David Robertson and Amy J. Boyer

Putah and Cache creeks, tributaries of the Sacramento River, contain more than can be packed into one volume. We tried packing them into a book anyway, starting on Putah Creek where it used to transform itself into tule marshes, heading upstream to Clear Lake, and returning down Cache Creek to the wetlands of the Yolo Basin. UC Davis researchers gave us rocks, birds, fish and flora. Graduate students went in search of interviews, and found them. Numerous local writers gave us poems, essays, and stories: the human desires, dreams, and sometimes hurts that shape how we live in a place and how we shape that place in turn. Libraries provided the thoughts of people first discovering the place. As the various places in the region differ, so different chapters of the book differ: some are mainly about the non-human inhabitants, some mainly about the human inhabitants, most are a mix. We hope that you enjoy your journey through this, our home place.

**ACTIVITY:** Render the sentence "UC Davis researchers gave us rocks, birds, fish and flora." from the passage on Putah and Cache creeks in Spanish. The entries that follow are drawn from a separate source.

**DATASET RECORDS:**
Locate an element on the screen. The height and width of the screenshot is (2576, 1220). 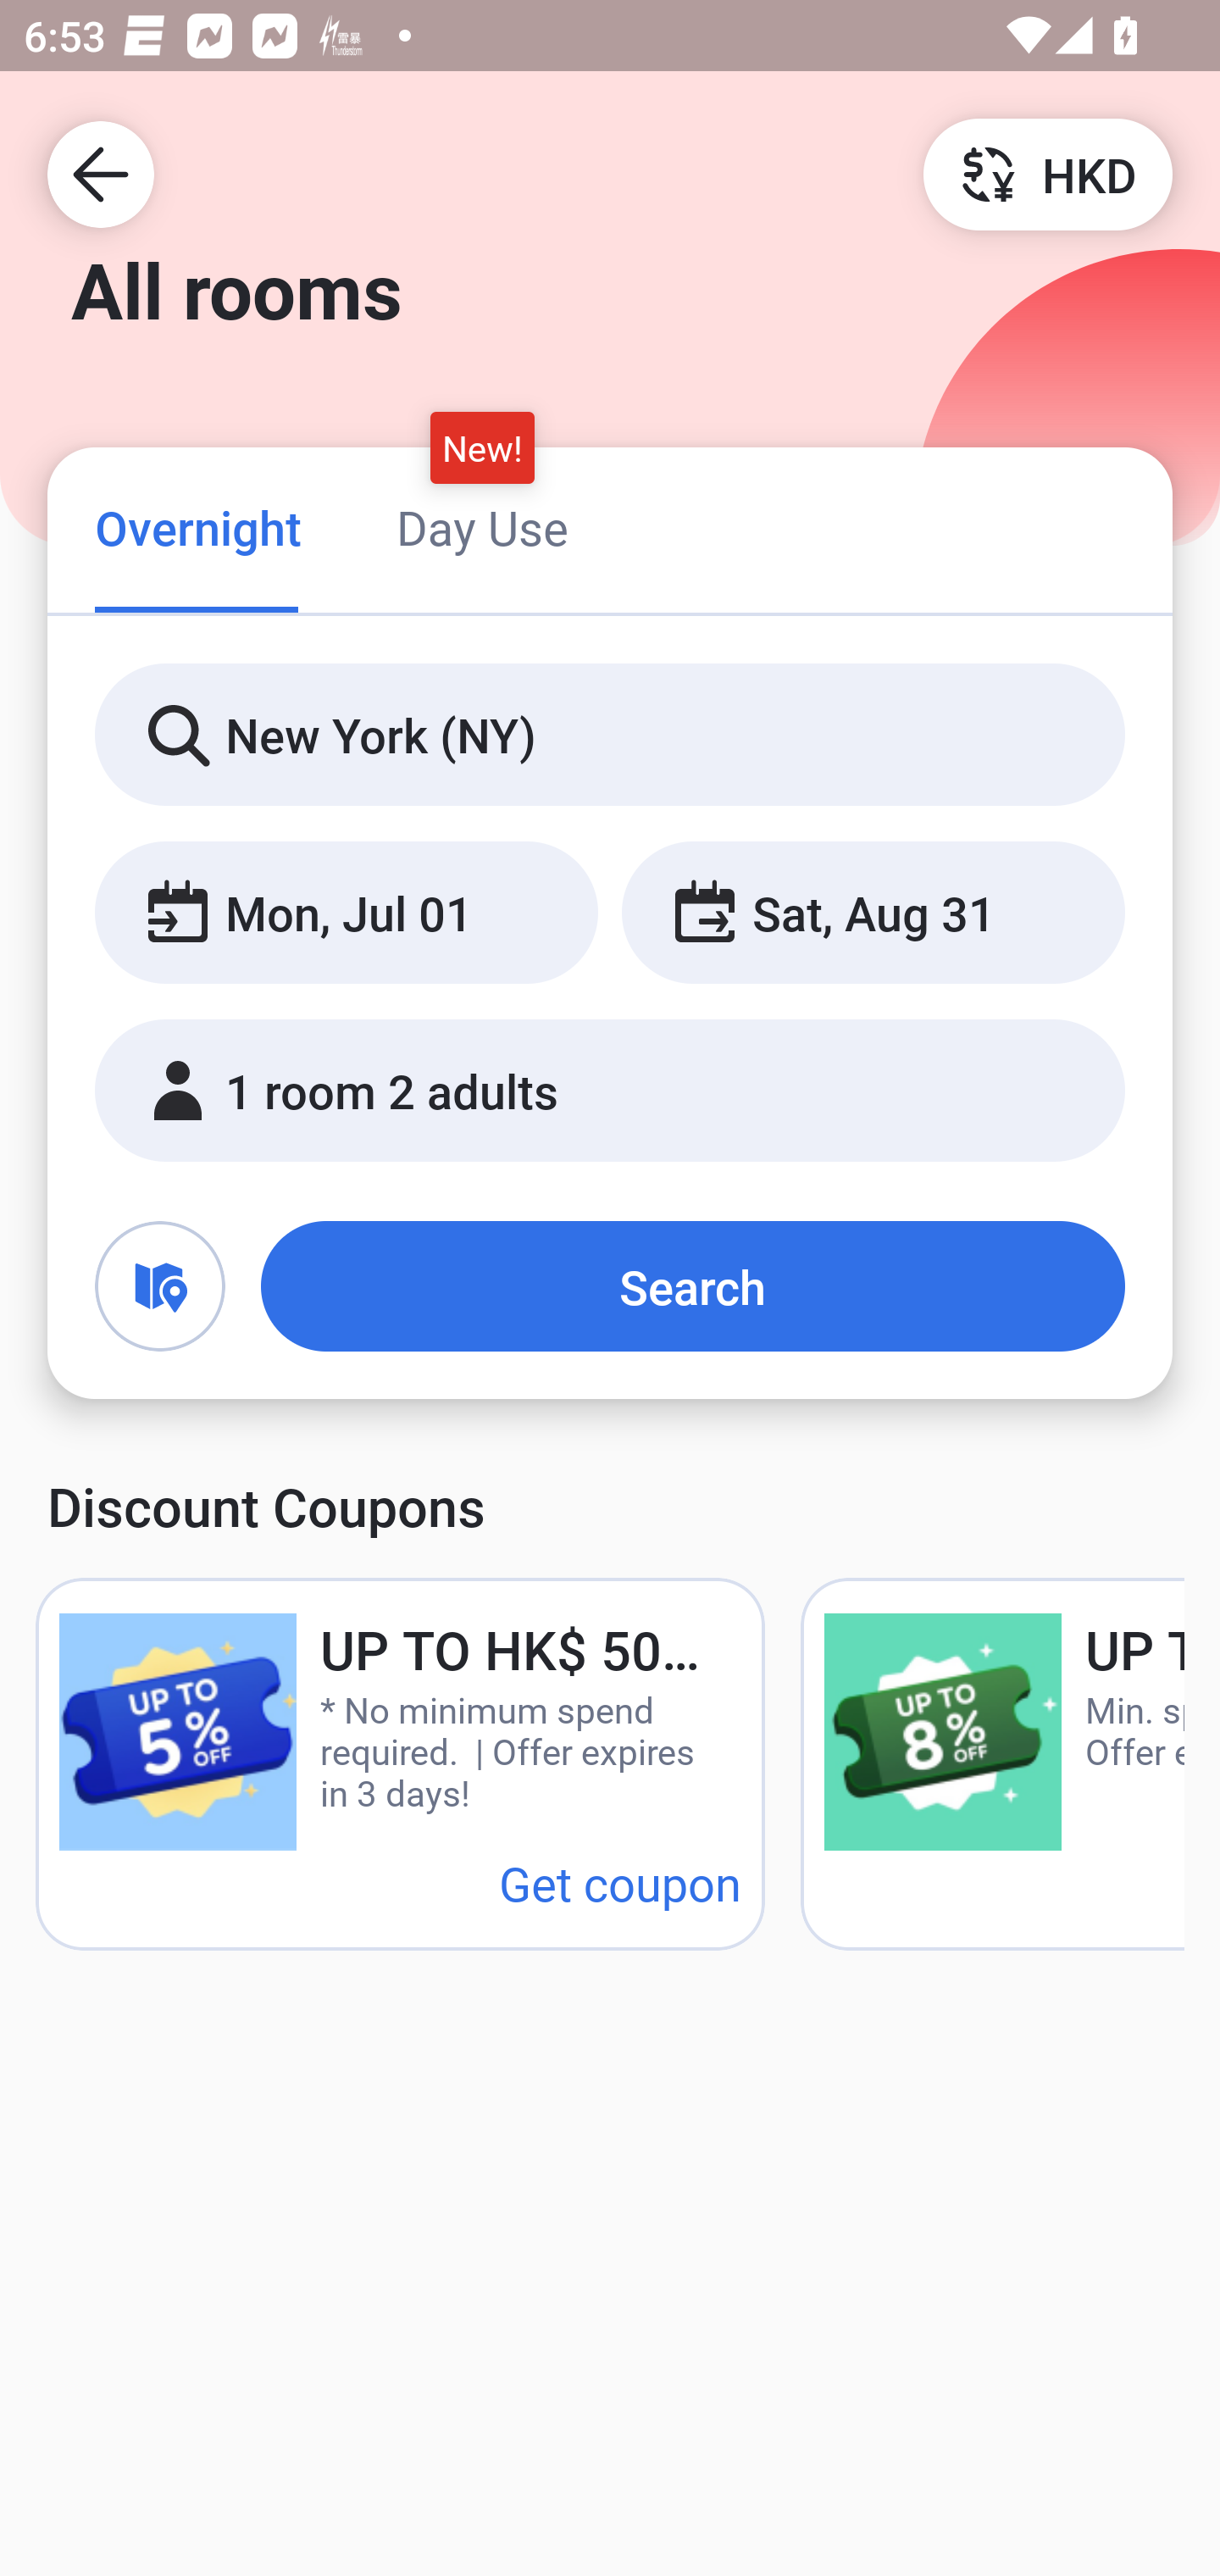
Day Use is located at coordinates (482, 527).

==

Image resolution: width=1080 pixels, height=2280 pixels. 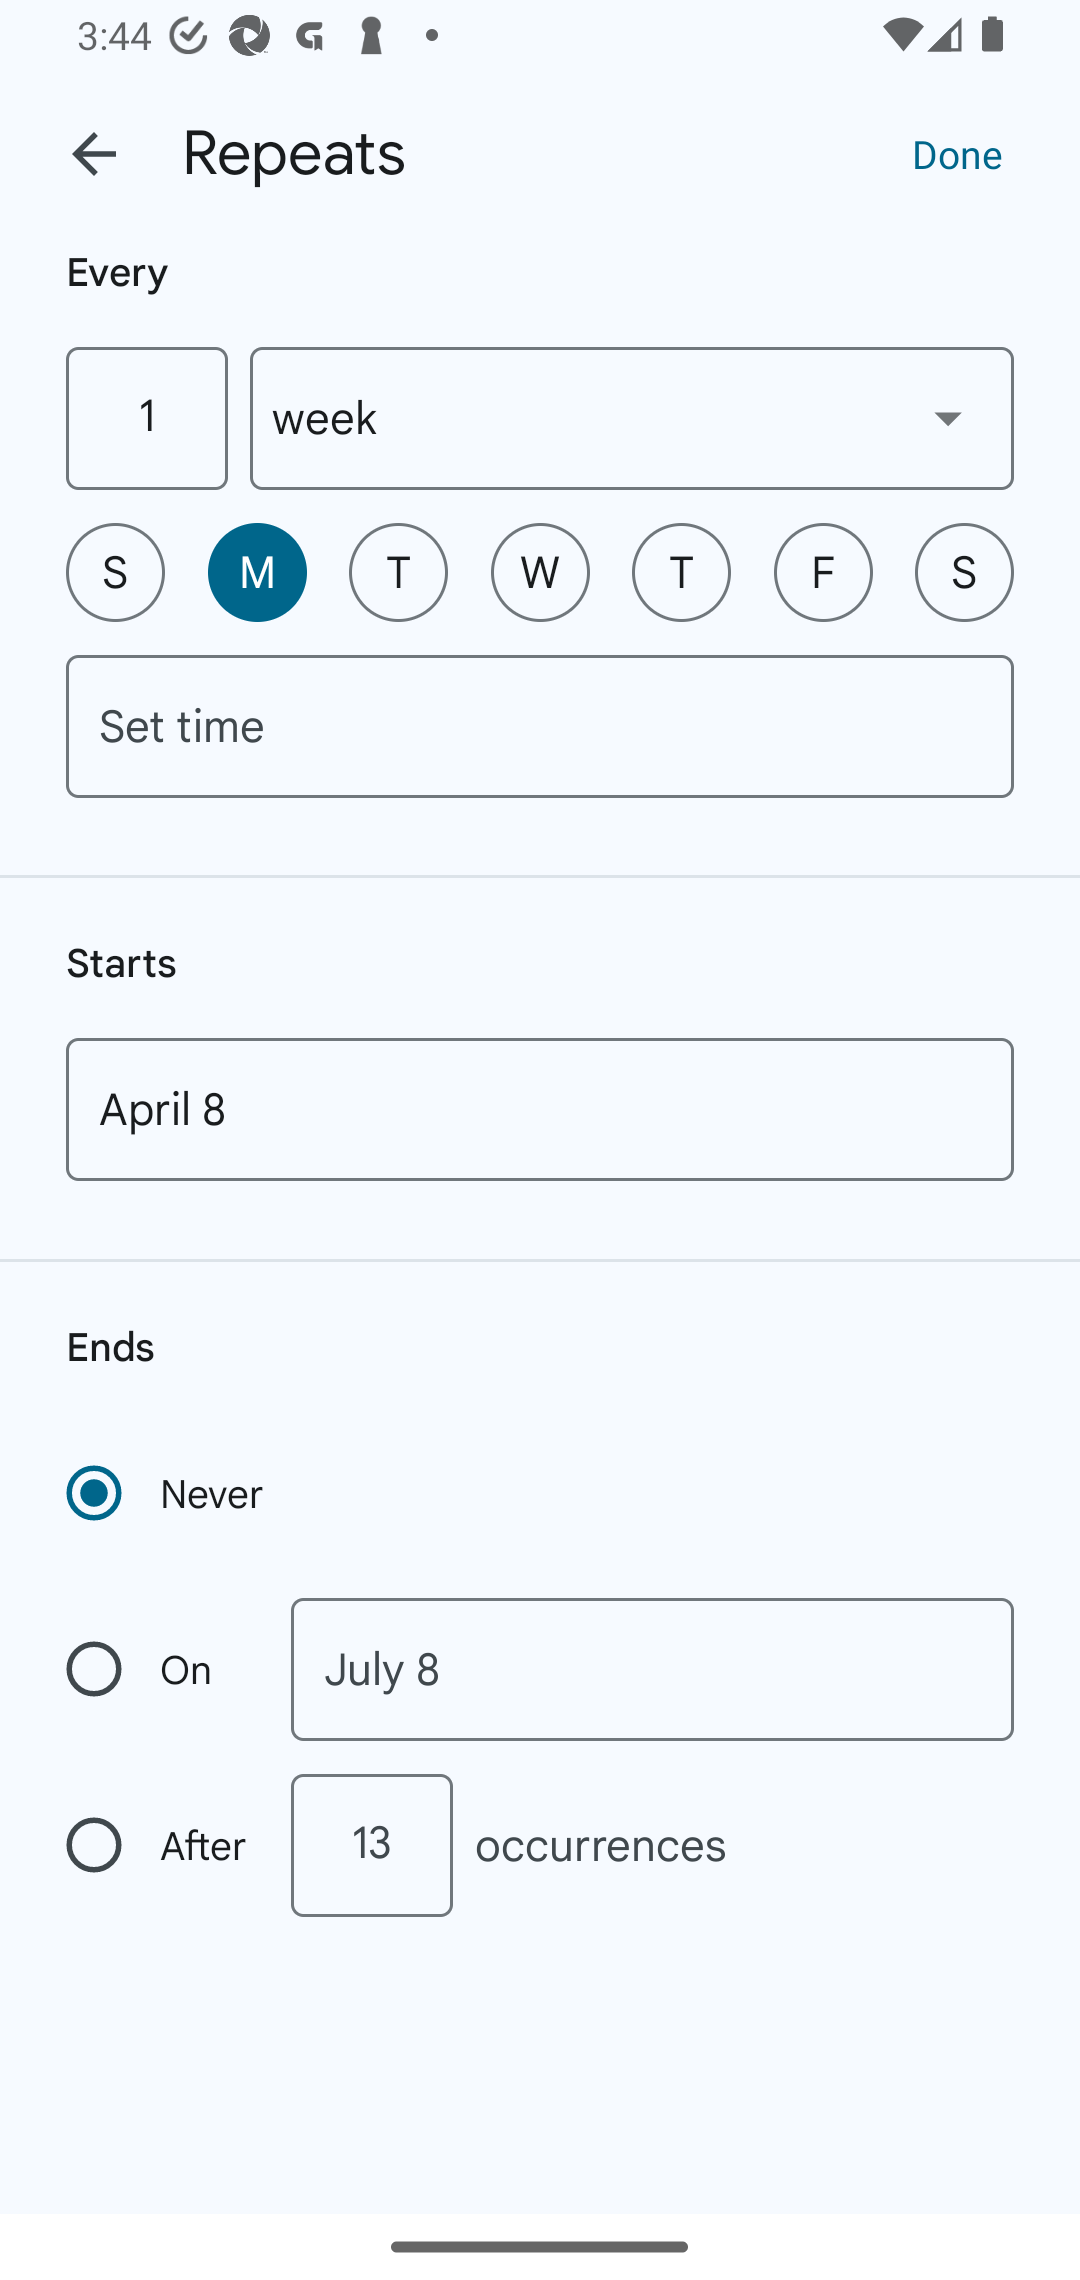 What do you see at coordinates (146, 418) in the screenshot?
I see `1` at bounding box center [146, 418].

---

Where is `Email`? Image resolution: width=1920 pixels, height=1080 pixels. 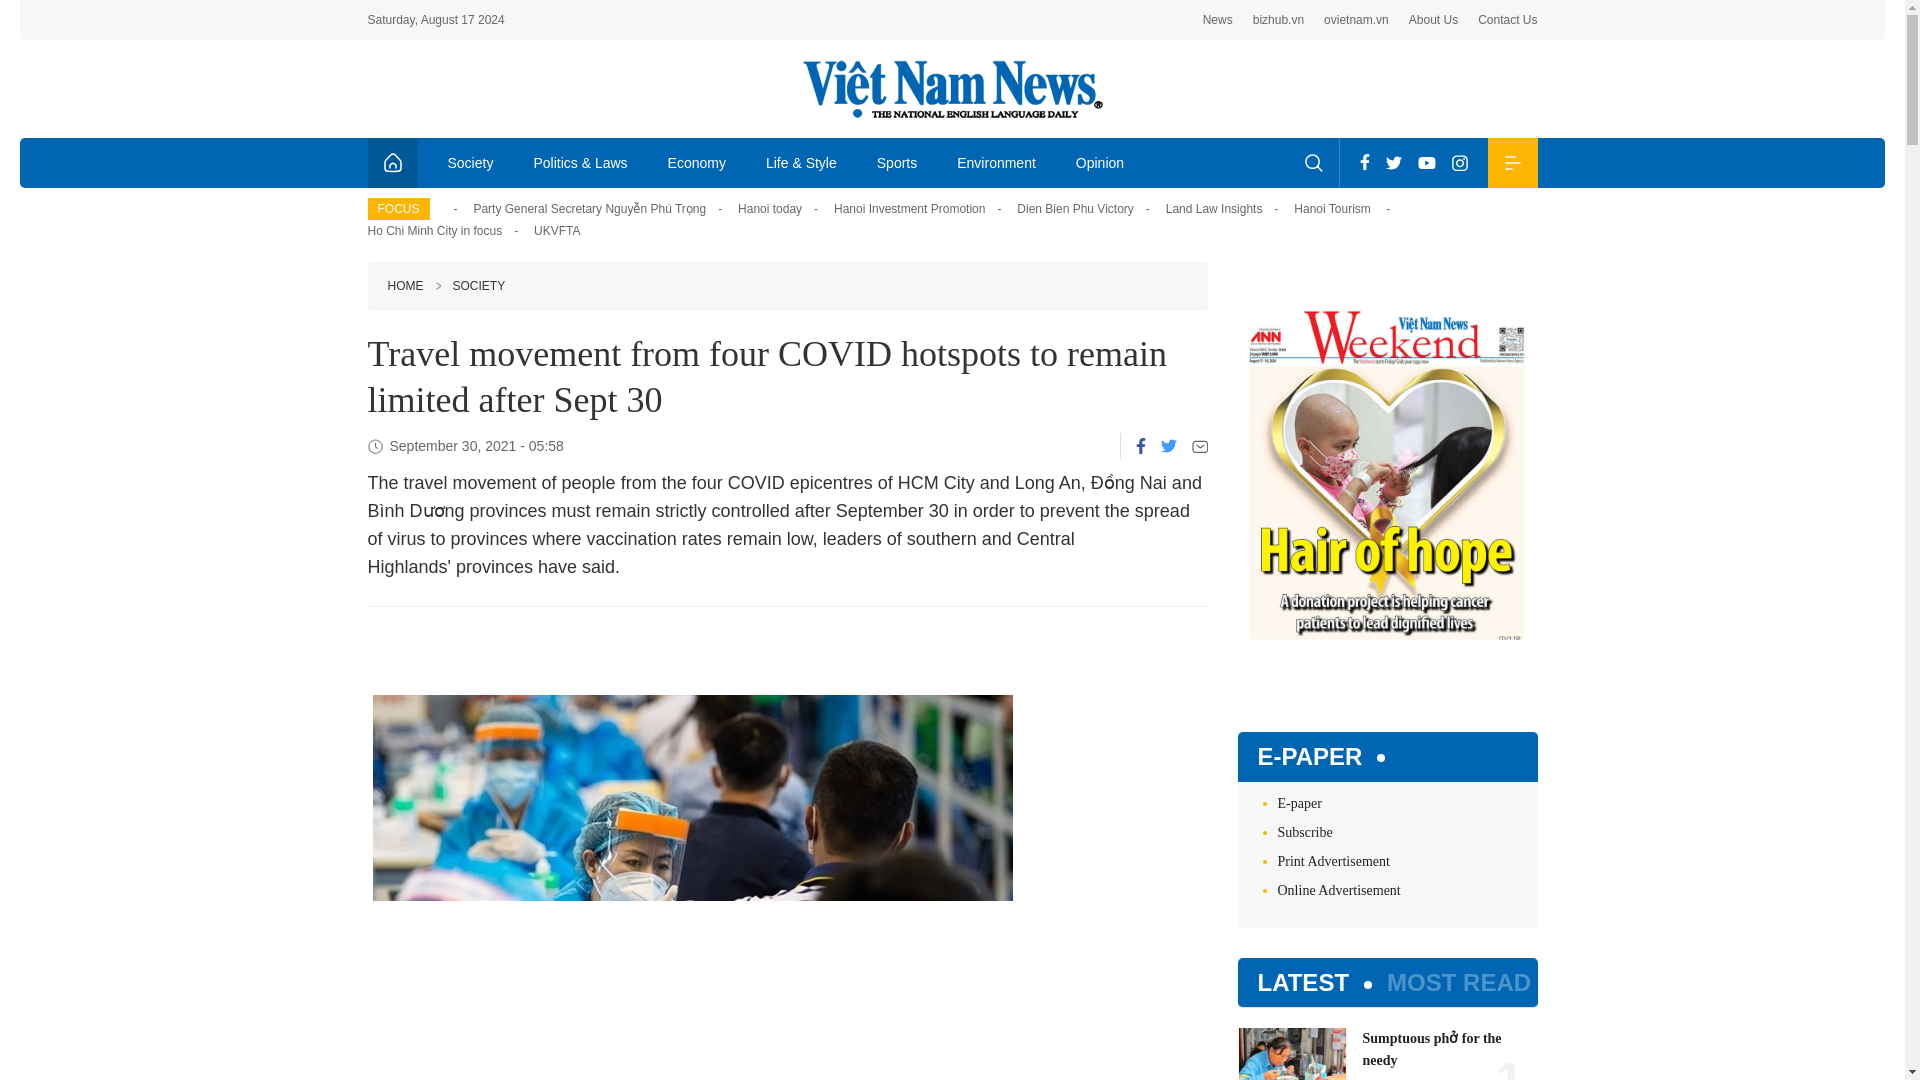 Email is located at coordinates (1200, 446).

**RESPONSE AREA:** Los investigadores de UC Davis nos dieron rocas, aves, peces y flora.